EU, US strike new data sharing pact in effort to allay surveillance concerns

A new deal would effectively allow the continuation of data transfers between the two geographical powerhouses.
Written by Zack Whittaker, Contributor

US and EU authorities have agreed in principle to new data sharing agreements, months after the existing framework was repealed by the top European court.

On Tuesday, transatlantic diplomats said the new rules have yet to be fleshed out, but the immediate agreement could prevent European regulators from halting data from flowing between the two geographic superpowers.

"We have a deal," Christian Wigand, a spokesperson for the EU, said in a tweet.

The deal still needs political approval, reports Reuters.

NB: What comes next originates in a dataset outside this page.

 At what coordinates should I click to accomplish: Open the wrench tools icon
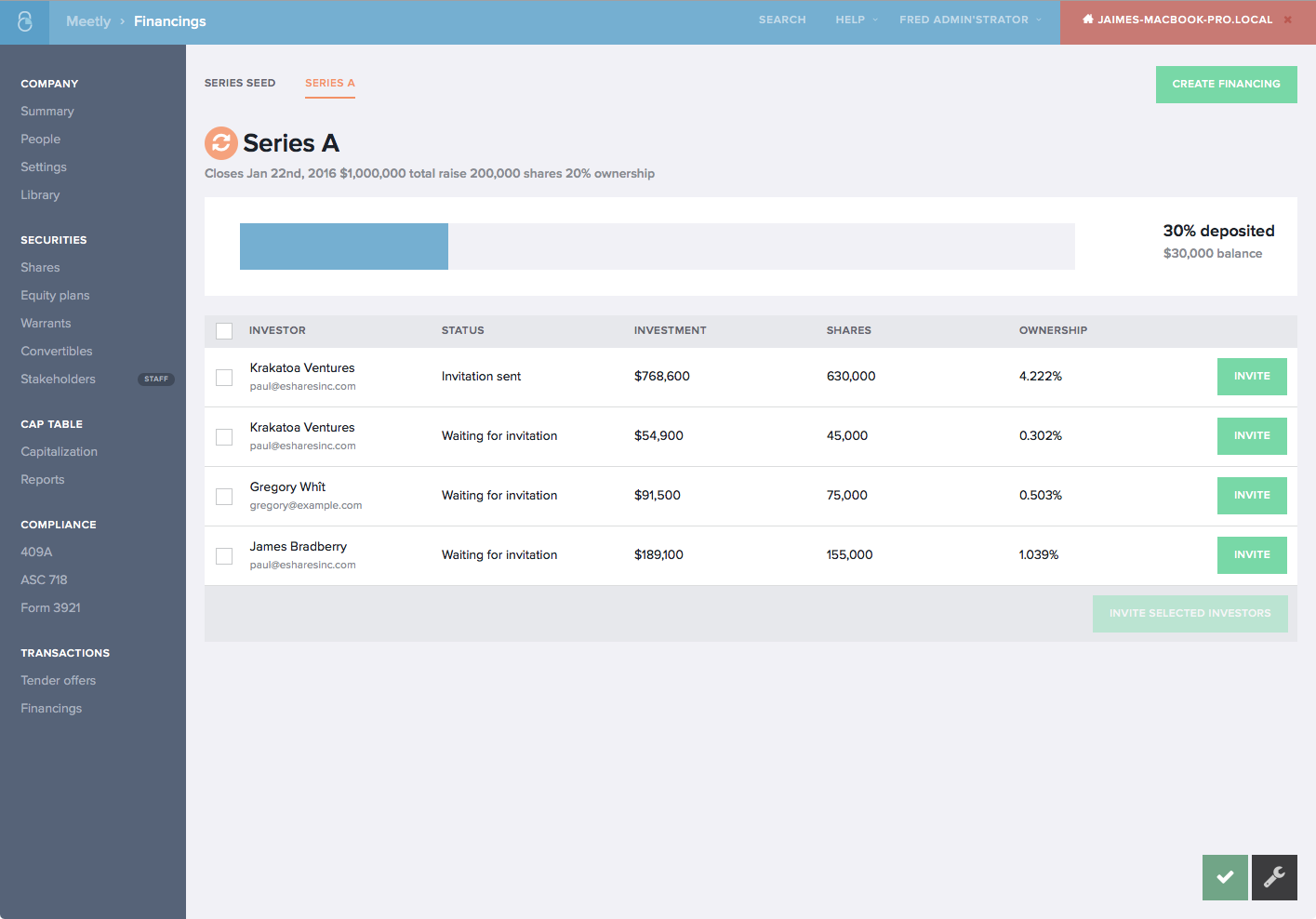click(1274, 877)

That could take weeks or months after the rules are formally written.

The European Commission confirmed the news in a statement, calling it a new deal to "protect the fundamental rights of Europeans where their data is transferred to the United States and ensure legal certainty for businesses."

The decision to revoke the so-called Safe Harbor agreement, used by thousands of companies including Silicon Valley tech giants, was declared "invalid" by the European Court of Justice in October.

Sophie in 't Veld, a Dutch member of the European Parliament, said at the time the decision put companies and governments on both sides of the Atlantic in "uncharted territory."

But many companies had backups in the event Safe Harbor was negated, such as the use of model contracts and binding corporate rules, to prevent entering murky legal waters.

Safe Harbor was a vital tool for companies like Facebook, Google, and Microsoft -- among others -- to operate. When US companies operating in Europe sign up to Safe Harbor and transfer data to the US, they promise to protect personal data as though the data is still in Europe, where data protection and privacy laws are stronger.

The long-waited ruling came after a long challenge in the wake of the Edward Snowden disclosures into mass government surveillance. Privacy campaigners said the framework was effectively useless.

One of the sticking points would aim to allay privacy fears by including written guarantees that US intelligence agencies would not have indiscriminate access to data transferred from Europe.

But the deal faces an almost immediate challenge. On Wednesday, European national regulators will determine their own rules on how and when data can be sent outside the EU's borders.

Other legal challenges await if the new rules are passed, some privacy rights groups have warned.

Jan Philipp Albrecht, a member of the European Parliament and privacy advocate, called the agreement a "joke." He said in a tweet that the European Commission "sells out EU fundamental rights and puts itself at risk to be lectured by CJEU again."

Whistleblower Edward Snowden, whose disclosures kickstarted much of the issue, echoed similar sentiments on Twitter.

"Never seen a policy agreement so universally criticized," he said in a tweet, calling the agreement an "accountability shield [not a] privacy shield."

Some, however, commended the deal. The Information Technology and Innovation Foundation (ITIF), a non-profit research group, commended the efforts in a statement, saying the agreement will ensure "continuity for the thousands of U.S. and European companies providing services across the two markets."